The Nuclear Medicine Center is scheduled for completion by 2013. Other residents will hopefully build out within ten years.

The new program will be recruiting expertise and staff from the Dimitrovgrad-based Nuclear Reactors Research Institute, set up by Academician Kurchatov in 1956 as a platform for engineering and scientific activity in civilian nuclear energy. It remains a 100% state-owned firm today.

In collaboration with authorities

Rosatom’s Denis Kovalevich said Dimitrovgrad had been chosen to become the nucleus of the state corporation’s new project, and the Ulyanovsk regional administration had reportedly offered extensive help.

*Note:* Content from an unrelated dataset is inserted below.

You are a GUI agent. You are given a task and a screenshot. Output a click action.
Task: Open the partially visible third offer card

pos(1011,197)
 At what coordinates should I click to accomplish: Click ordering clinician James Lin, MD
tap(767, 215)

Governor Sergei Morozov has pledged that the future scientific facilities will get all the infrastructure required, and he also said the region will take care of the housing, entertainment and other related issues to make Dimitrovgrad attractive for prospective employees.

The city will be receiving about $3m each year going forward for urban improvements, the governor also explained.

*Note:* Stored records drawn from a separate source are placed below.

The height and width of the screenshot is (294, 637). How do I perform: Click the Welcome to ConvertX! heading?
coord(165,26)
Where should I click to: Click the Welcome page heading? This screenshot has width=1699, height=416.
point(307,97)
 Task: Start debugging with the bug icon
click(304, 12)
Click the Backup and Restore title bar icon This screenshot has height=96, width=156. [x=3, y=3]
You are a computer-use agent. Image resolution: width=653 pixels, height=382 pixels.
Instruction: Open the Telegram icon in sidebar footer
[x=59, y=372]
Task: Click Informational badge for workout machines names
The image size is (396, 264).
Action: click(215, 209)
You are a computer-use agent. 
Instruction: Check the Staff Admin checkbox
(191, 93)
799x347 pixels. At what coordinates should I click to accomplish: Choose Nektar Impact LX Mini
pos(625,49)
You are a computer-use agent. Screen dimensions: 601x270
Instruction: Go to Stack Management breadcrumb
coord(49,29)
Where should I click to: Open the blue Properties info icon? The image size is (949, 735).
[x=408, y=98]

Clustering a path to innovation

Russia has been moving very aggressively to set up innovation clusters by luring investors with programs that include little or zero taxation and other very favorable terms.

The just announced Dimitrovgrad investment comes only three months after Russia’s highest-profile innovation cluster in Skolkovo outside Moscow was heralded as the country’s highest priority by President Medvedev.

Skolkovo is expected to take between three and seven years to build out at a taxpayer cost of between $2bn and $3.5bn. The Moscow regional project, nicknamed ‘the technopolis’ by the media, will reportedly focus on energy, aerospace technology, nuclear technology, medicine, and IT. Rosatom’s park will be cooperating with Skolkovo in their shared fields.

R&D redux?

Despite Russia’s new energy for ‘R&D clusterization’ some experts are not impressed. They question why Russia is spending billions on such costly infrastructure from the ground when for decades the country’s had dozens of R&D centers across its numerous time zones.

Skolkovo is also under fire for being a project “in an open field.”

Cluster-skeptics are frustrated and cite Russia’s various scientific and production sites, about ten all in all, generally known as ‘Closed Administrative Territorial Formations’ (abbreviated in Russian as ZATO). The general tenor of their criticism is that further development of what already exists would be a much better investment.

They feel that siphoning R&D money from sites that already have valuable expertise will eventually blunt, if not whittle away, the impact of the Kremlin’s innovative initiatives.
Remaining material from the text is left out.